New Zealand Central Bank Intervenes As Yen Carry Trade Drives Currency Value

July 5, 2007 (LPAC)--New Zealand has taken over from Iceland as the hotspot for the yen carry trade, because of its 8 per cent central bank interest rate, the highest of any AAA credit-rated nation. Borrowers of the Japanese Yen at 0.5 per cent have stormed into NZ, and driven up the kiwi dollar by 30 per cent against the US$, and 38% against the Yen, in just one year. The kiwi dollar is now at an all-time high, since it was first floated in 1985.

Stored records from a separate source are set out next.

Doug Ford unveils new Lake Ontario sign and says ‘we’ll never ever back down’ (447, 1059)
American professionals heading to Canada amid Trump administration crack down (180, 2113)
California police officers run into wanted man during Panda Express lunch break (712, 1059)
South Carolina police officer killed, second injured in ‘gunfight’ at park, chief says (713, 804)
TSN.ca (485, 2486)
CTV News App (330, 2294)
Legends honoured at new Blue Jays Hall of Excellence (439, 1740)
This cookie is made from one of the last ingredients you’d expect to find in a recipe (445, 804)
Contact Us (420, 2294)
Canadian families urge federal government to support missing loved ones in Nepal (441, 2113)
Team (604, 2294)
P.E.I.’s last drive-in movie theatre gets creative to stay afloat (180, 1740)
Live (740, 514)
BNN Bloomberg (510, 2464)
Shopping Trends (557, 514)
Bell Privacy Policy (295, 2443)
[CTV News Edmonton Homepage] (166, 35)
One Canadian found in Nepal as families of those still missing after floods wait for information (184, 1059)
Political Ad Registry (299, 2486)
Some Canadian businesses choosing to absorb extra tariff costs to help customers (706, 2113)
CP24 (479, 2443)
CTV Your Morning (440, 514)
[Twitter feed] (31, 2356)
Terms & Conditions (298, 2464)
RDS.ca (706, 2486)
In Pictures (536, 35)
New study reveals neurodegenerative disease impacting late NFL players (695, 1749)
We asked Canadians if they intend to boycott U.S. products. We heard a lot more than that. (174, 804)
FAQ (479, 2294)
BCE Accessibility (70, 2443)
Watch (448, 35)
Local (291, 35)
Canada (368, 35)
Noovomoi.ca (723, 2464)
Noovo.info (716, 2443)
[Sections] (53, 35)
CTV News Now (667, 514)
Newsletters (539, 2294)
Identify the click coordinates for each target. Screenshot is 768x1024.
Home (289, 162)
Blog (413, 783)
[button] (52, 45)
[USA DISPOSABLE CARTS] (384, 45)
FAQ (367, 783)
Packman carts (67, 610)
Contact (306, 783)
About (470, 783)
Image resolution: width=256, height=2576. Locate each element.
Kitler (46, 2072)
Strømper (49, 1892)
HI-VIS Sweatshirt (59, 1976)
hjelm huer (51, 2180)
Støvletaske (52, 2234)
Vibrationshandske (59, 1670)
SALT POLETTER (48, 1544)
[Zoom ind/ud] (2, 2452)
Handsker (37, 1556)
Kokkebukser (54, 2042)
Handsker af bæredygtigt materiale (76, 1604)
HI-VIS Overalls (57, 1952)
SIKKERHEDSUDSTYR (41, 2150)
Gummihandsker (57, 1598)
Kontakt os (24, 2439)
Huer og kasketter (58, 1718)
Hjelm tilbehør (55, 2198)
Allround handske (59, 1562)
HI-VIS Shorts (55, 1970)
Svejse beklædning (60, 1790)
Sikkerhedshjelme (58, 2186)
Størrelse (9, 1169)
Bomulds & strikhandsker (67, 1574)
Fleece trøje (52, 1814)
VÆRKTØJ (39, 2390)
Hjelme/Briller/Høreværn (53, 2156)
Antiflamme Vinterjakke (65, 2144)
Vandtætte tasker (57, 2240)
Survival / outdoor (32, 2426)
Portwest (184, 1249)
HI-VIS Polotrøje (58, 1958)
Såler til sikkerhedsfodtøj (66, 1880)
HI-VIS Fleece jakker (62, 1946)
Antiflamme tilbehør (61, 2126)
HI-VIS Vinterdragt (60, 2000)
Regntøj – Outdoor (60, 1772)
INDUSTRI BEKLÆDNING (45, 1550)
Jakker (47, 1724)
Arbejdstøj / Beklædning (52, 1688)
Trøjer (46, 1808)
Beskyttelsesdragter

Under its free market policies, NZ is in a catch-22: its interest rate is high, because of its massive current account deficit, which a year ago was 9 per cent of GDP (compared to America's and Australia's also massive 7 per cent). With the inflow of Yen, its deficit has since blown out to 10 per cent. Twice in the last month, a desperate NZ Reserve Bank has intervened in the currency market to sell down the dollar, but the speculators know its capacity is limited. Stephen Koukoulas, of TD Securities, said, "It's like a red rag to a kiwi bull. When the dust settles from this kerfuffle [central bank intervention-Ed.], interest rates are still going to be high and growth solid," he said. London's FT observed that such interventions won't make any difference, and small economies like NZ "just have to go where the markets take them".

Money Week on June 15 reported that while officially the Yen carry trade is US$500 billion worldwide, the OECD estimated leveraged positions on the trade at $4 trillion. A sharp rise in the Yen (caused by its continued rate rises) will have a ripple effect across the world, similar to the violent reversal of the carry trade in 1998.